TECHSTYLE’S ADAM GOLDENBERG ON CELEBRITY, CURATION
THE CO-CHIEF EXECUTIVE OFFICER REVEALS WHAT MAKES KATE HUDSON AND RIHANNA GOOD BUSINESS PARTNERS AND WHAT THE FUTURE OF RETAIL HOLDS.
By now, most people who watch television or surf the Internet are aware that Kate Hudson has an activewear brand called Fabletics. And many have also seen commercials for JustFab, where shoe-addicted women can fill their closets for just $39.95 a month.
What’s probably less known is the company behind those e-commerce brands — TechStyle Fashion Group, based in El Segundo, Calif., a rather unglamorous yet close-to-the-beach town just south of Los Angeles International Airport.
TechStyle is also the company behind Rihanna’s lingerie play, Savage x Fenty, which launched this summer to great fanfare. The company is raking in more than $750 million in sales across its portfolio of brands, which includes FabKids. To date, it’s raised $260 million in funding and many think that an initial public offering is imminent. With five million users, TechStyle brands operate on a membership model where customers are charged a monthly fee that allows them to buy a certain number of items per month, and are entitled to further discounts on additional items, which are rolled out as frequently as once a week.

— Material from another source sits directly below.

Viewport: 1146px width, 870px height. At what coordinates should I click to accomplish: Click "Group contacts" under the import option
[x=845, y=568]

The company’s two chief executive officers, Don Ressler and Adam Goldenberg, met in the Nineties, when Goldenberg was still in high school, a teenage tech wunderkind who ended up forgoing college when he sold his video- game website to a media company. The two would later found Intelligent Beauty, whose DermStore beauty e-comm would later sell to Target Corp., and in 2017, officially changed the name of their company to TechStyle Fashion Group.

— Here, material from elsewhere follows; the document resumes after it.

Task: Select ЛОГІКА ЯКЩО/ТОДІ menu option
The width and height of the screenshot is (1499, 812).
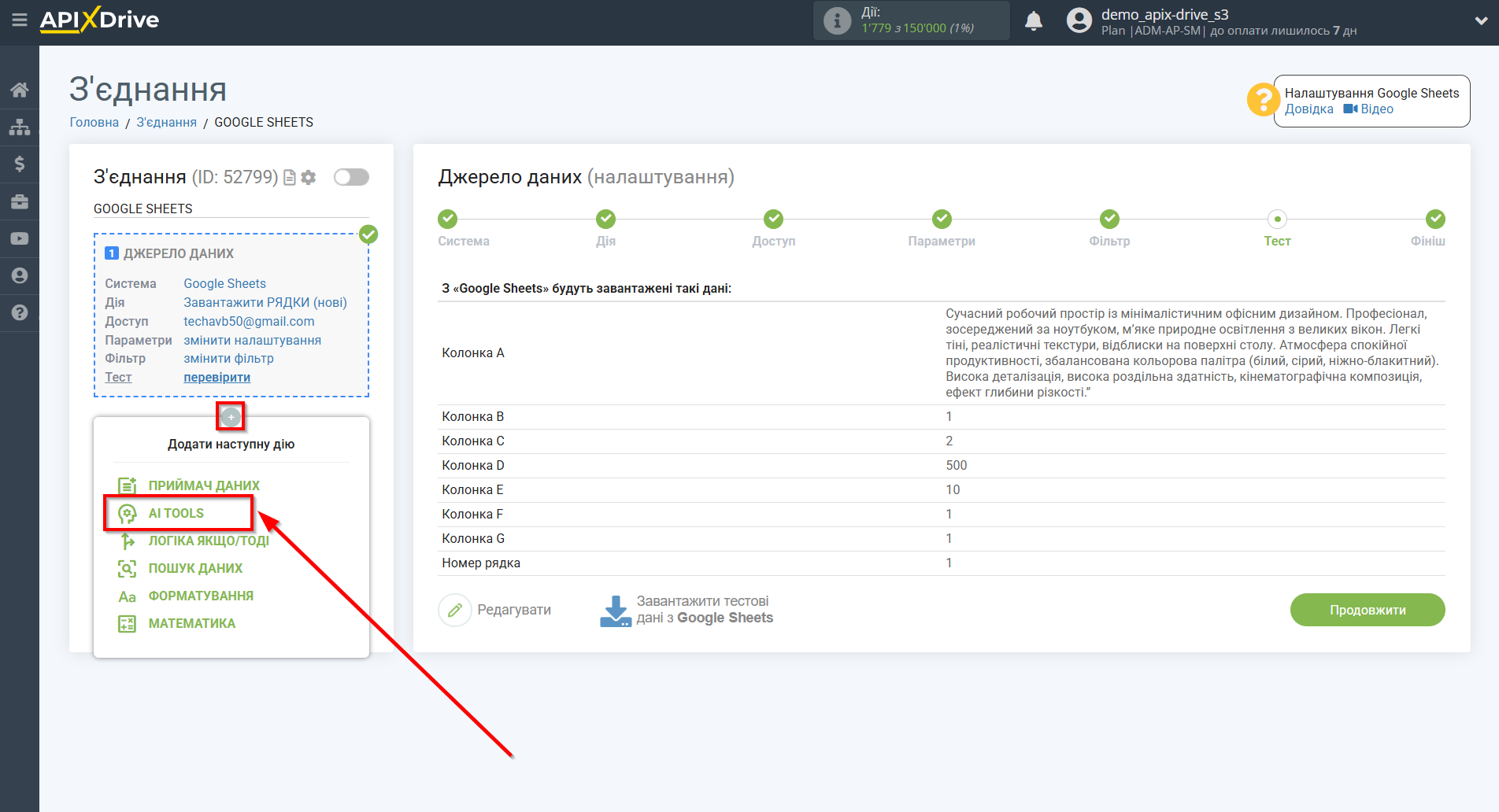Action: 208,541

Goldenberg, now 37, is a low-key presence, but he effectively presides over the 500 employees at the El Segundo campus, as well as another 2,500 worldwide (the company sells in more than 20 countries). He’s so down-toearth that it’s easy to forget that he’s an entrepreneurial visionary who bet early on e-commerce, membership models and celebrity partners.

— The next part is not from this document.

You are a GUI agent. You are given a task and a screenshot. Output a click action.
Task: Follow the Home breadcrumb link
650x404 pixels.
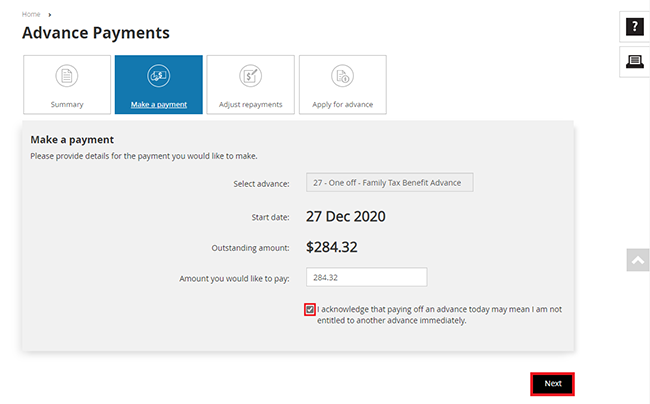31,15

Here, he sat down with WWD to discuss how he went from gamer to power player, and what he sees as the future of personalization and retail.
WWD: There aren’t many tech ceo’s who started their first company in high school. How did you get started in the tech business?
Adam Goldenberg: I wish I could say I had some master plan to build this huge business back in high school, but really I loved video games. I also loved computers. I had this idea that if I had a web site reviewing and writing about video games, I could get free games and hardware. A lot of people like me had web sites, but back then it was really expensive to host them, so I provided free web hosting to gamers in exchange for their advertising space. We started a network of video- game sites and had an agency selling the ad space and that became Gamers Alliance. The irony of it was that it did work, but all of a sudden it turned into a business where I didn’t have any time to play games and it was quickly about growing and scaling.
Then there was a bit of happenstance. My senior year of high school I’d leave school at 3, go straight to the office, sometimes get home at 2 in the morning, do like an hour of homework and three hours later, wake up and go to school again. I was like, “This is a lot and nobody wants to work for a 16-year- old kid.” Most of my employees were remote and didn’t know how old I was. So, when I had just turned 18 I sold the company to Intermix Media for stock right around the dot- com boom. As part of the deal, I agreed to move out to Connecticut for what was supposed to be six months to help with the integration and transition and then go to college. When I got out there, to me that was like college. I was learning so much every single day, interacting with such smart people, solving real challenges, that I said, “I can go to college later.” Now 20-plus years
later it hasn’t happened yet.
WWD: What was your trajectory at Intermix Media?
A.G.: It started with just running the gaming division, then I was promoted to vice president of strategic planning, where we were looking at acquisitions and new businesses to launch and create. From there I was promoted to chief operating officer, where it was about not just having the big ideas for new businesses, but helping to bring them to life. The gaming piece fell away pretty quickly and I actually spent a lot more time in entertainment content like greeting cards, and the early versions of ►
“One of the things we tell all our employees is to remember that there is a person behind every one of those numbers. When we say we will sell 10 million pairs of leggings, that’s a lot of people. And if a quarter of 1 percent didn’t have a good experience, that’s a lot of people who didn’t get the perfect product experience.”